Os autores da Declaração partiram do princípio — que lhes parecia evidente — de que os seus semelhantes espalhados pelo planeta se reconheciam como «seres», pelo que tomaram como uma estultícia, uma redundância e até uma ofensa à dignidade de cada um declarar que os humanos são, antes de tudo, seres.

A atualidade desmente esse pressuposto dos autores e dos subscritores da Declaração Universal dos Direitos Humanos. Shakespeare, um dos génios da humanidade, conhecia a história dos humanos desde a antiguidade e da violência em que ela assentava. Ele conhecia e retratou a perversidade dos humanos, homens e mulheres, Hamlet e Lady Macbeth. Não acreditava na alma, nem na criação de seres humanos à imagem de um qualquer Deus. Ele duvidava que o ser humano tivesse, sequer, consciência de si. A célebre frase de Hamlet — to be or not to be — ser, ou não ser, coloca a questão de os humanos serem apenas seres vivos como os outros, sem consciência da sua singularidade, sem qualquer ligação a um passado com origem no divino, vindos do nada nas mãos de um Criador. As ações sanguinárias relatadas nas suas tragédias, as traições (Júlio César), os crimes, levaram Shakespeare a formular a dúvida sobre o ser humano ter direito a sê-lo.

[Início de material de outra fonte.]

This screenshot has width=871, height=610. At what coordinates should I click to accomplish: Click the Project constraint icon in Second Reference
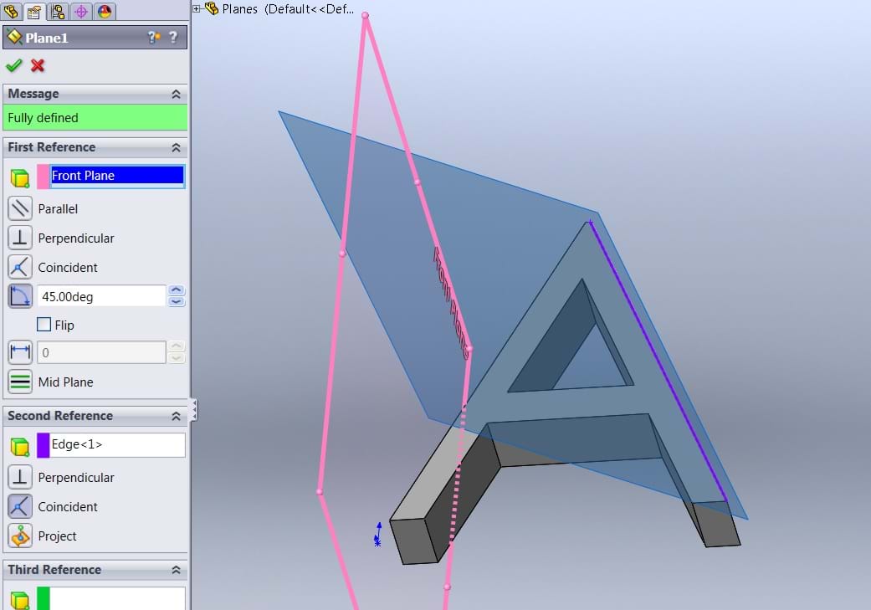coord(20,536)
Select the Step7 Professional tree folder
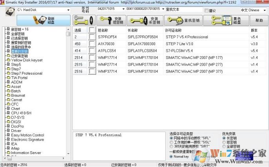Screen dimensions: 269x167 pos(26,73)
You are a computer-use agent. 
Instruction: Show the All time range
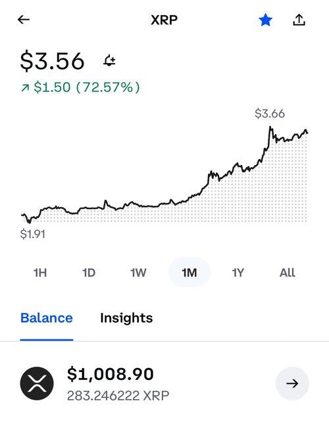[x=288, y=273]
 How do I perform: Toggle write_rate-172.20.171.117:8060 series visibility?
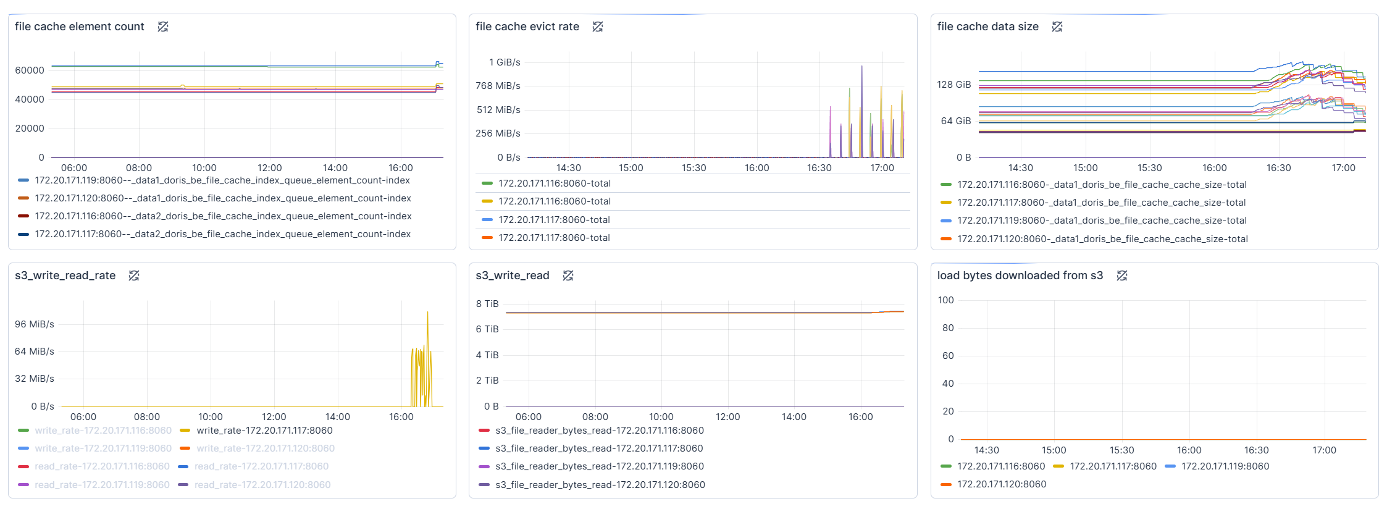(x=264, y=431)
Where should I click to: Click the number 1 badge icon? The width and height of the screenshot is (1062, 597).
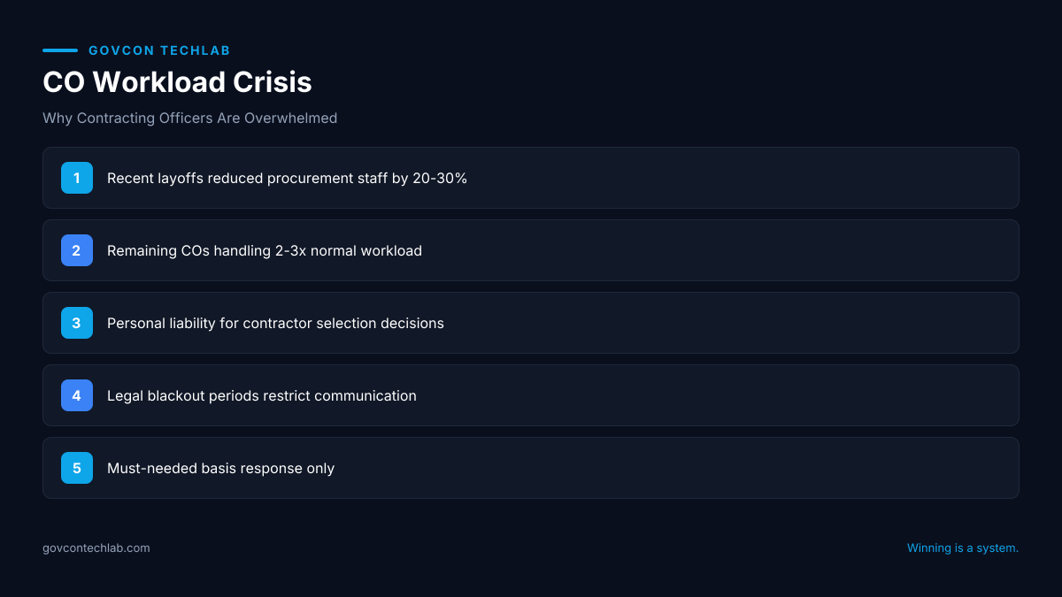click(77, 178)
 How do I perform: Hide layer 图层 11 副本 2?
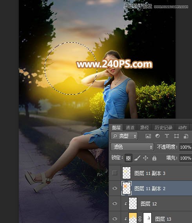(x=115, y=188)
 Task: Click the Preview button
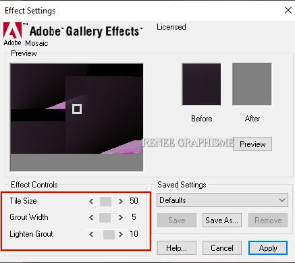(x=252, y=144)
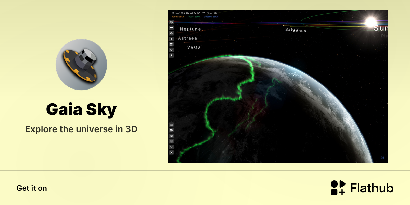
Task: Open the Visibility pane eye icon
Action: coord(172,33)
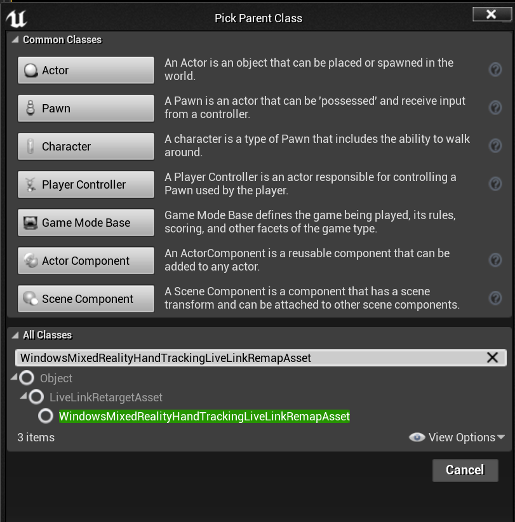
Task: Toggle the eye icon beside View Options
Action: pyautogui.click(x=417, y=437)
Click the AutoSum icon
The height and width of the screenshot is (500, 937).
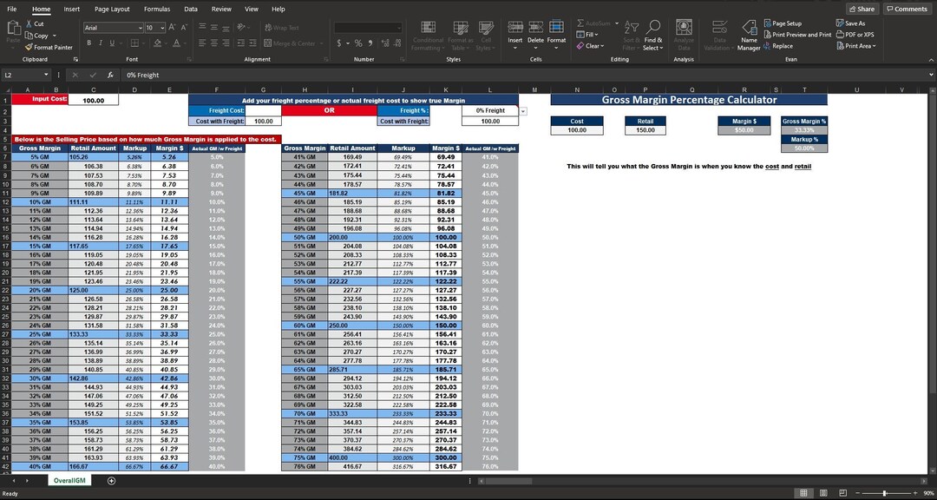581,23
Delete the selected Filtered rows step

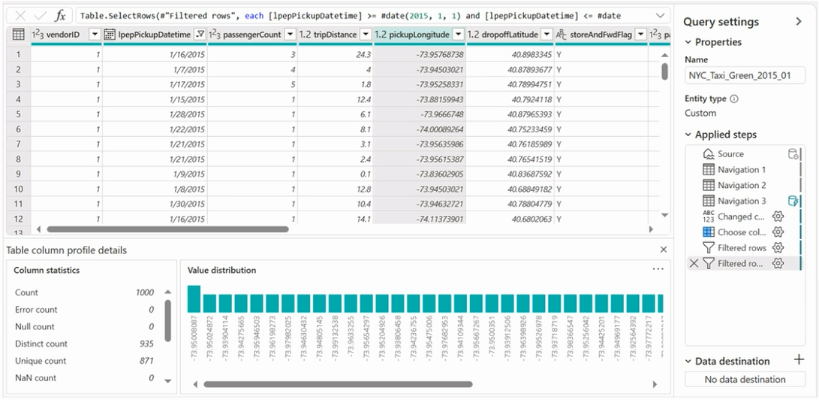pyautogui.click(x=694, y=263)
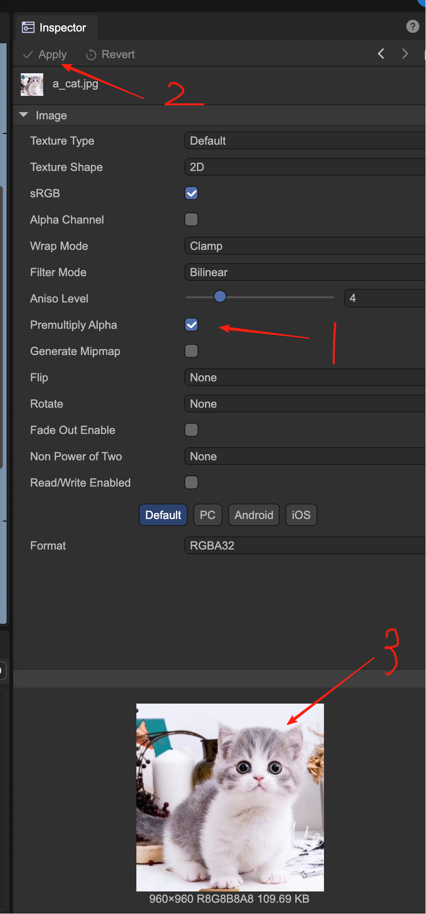
Task: Click the a_cat.jpg file thumbnail icon
Action: (x=32, y=85)
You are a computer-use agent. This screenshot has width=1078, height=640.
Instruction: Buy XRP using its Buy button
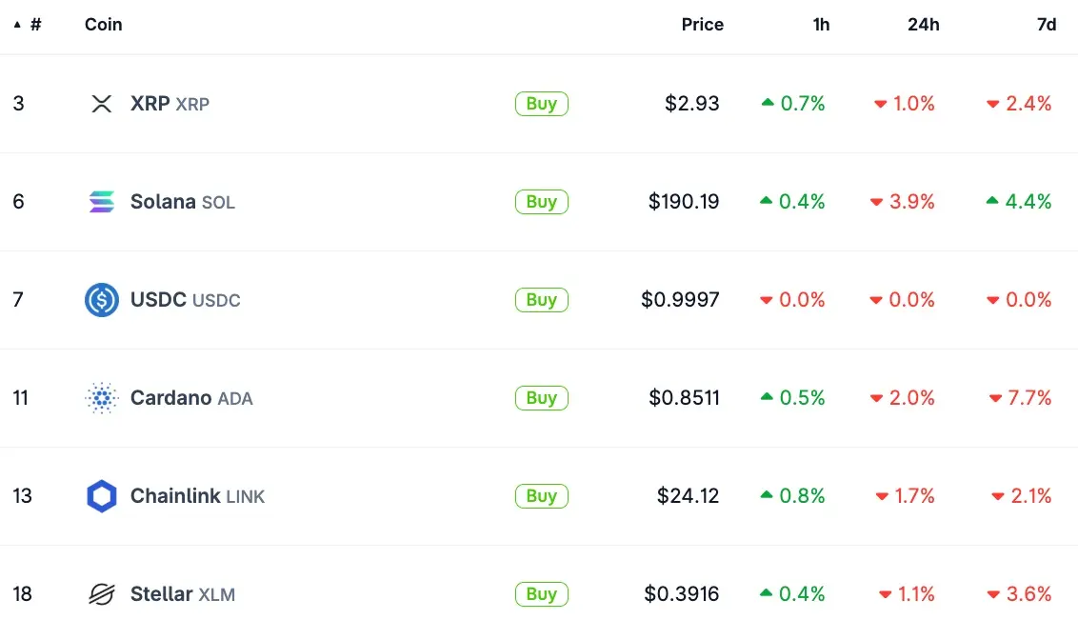(x=542, y=104)

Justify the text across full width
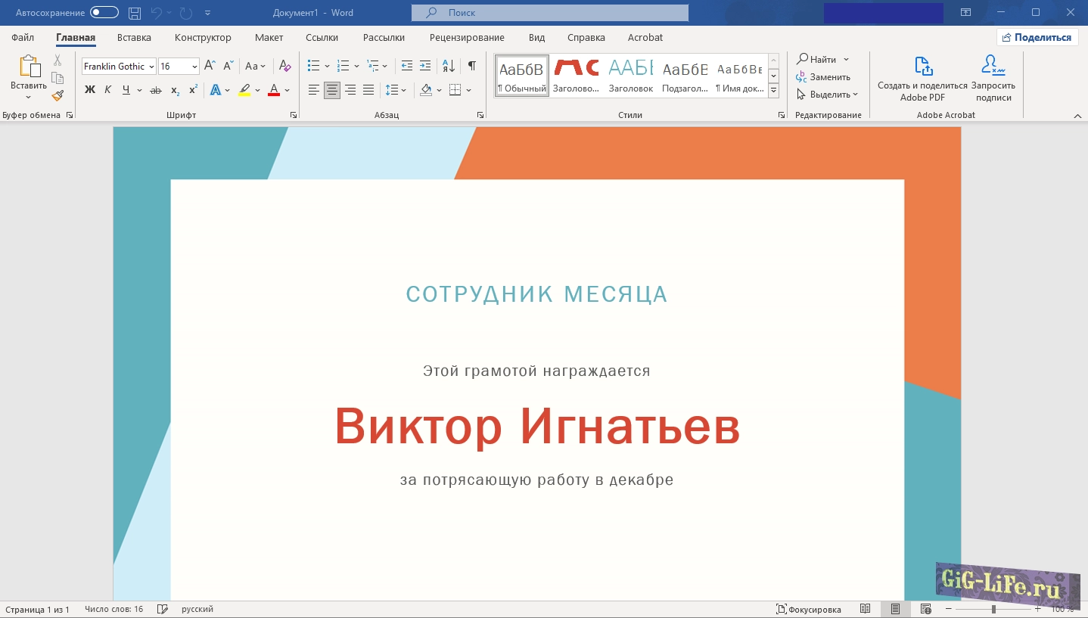pos(368,90)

Isto é, o primeiro direito dos seres humanos é serem-no, independentemente de deuses, de criadores, de tábuas de lei, de mandamentos, de livros sagrados, de milagres, de aparições, de visões. De serem sem serem obrigados a serem sujeitos a agradecer a vida, isto é a serem seres, sem serem constrangidos a cumprir rituais de falar com espíritos, a cumprirem interditos quanto à comida, quanto ao vestir, quanto aos dias de trabalho ou de descanso.

O primeiro direito dos humanos é serem eles próprios.

As criticas à realização do Campeonato Mundial de Futebol no estado islâmico do Catar, porque nesse estado reina a lei (a sharia) que impõe a crença num Deus que determina que os seres humanos se agachem 5 vezes (julgo que são 5) voltados numa direção precisa (Meca) para glorificaram uma entidade que lhes define a dieta alimentar, nada de carne de porco, nem de bebidas alcoólicas, que impede as mulheres de fazerem a sua vida como seres, que determina a moda com que se vestem, que lhes tapa os cabelos, as pernas, os braços, cujos adoradores têm de matar quem não acredita nestas verdades absolutas — hereges e infiéis sem direitos, nem o da vida. Que condena mulheres à morte por apedrejamento e os homens à forca ou terem os membros decepados.

A critica que seres com a consciência de serem apenas seres e não desejarem ser criaturas de alguém fazem a esta civilização que nega a dignidade aos seres humanos tem sido contestada por alguns adeptos dos «não seres», dos que se entendem criados e sujeitos, com o argumento que a ausência de direitos no Catar é idêntica à ausência de direitos noutros estados onde se realizaram eventos idênticos, os dois casos sempre referidos são os da Rússia e os da China. Essa argumentação é falaciosa e não passa de uma vulgar manipulação por descontextualização.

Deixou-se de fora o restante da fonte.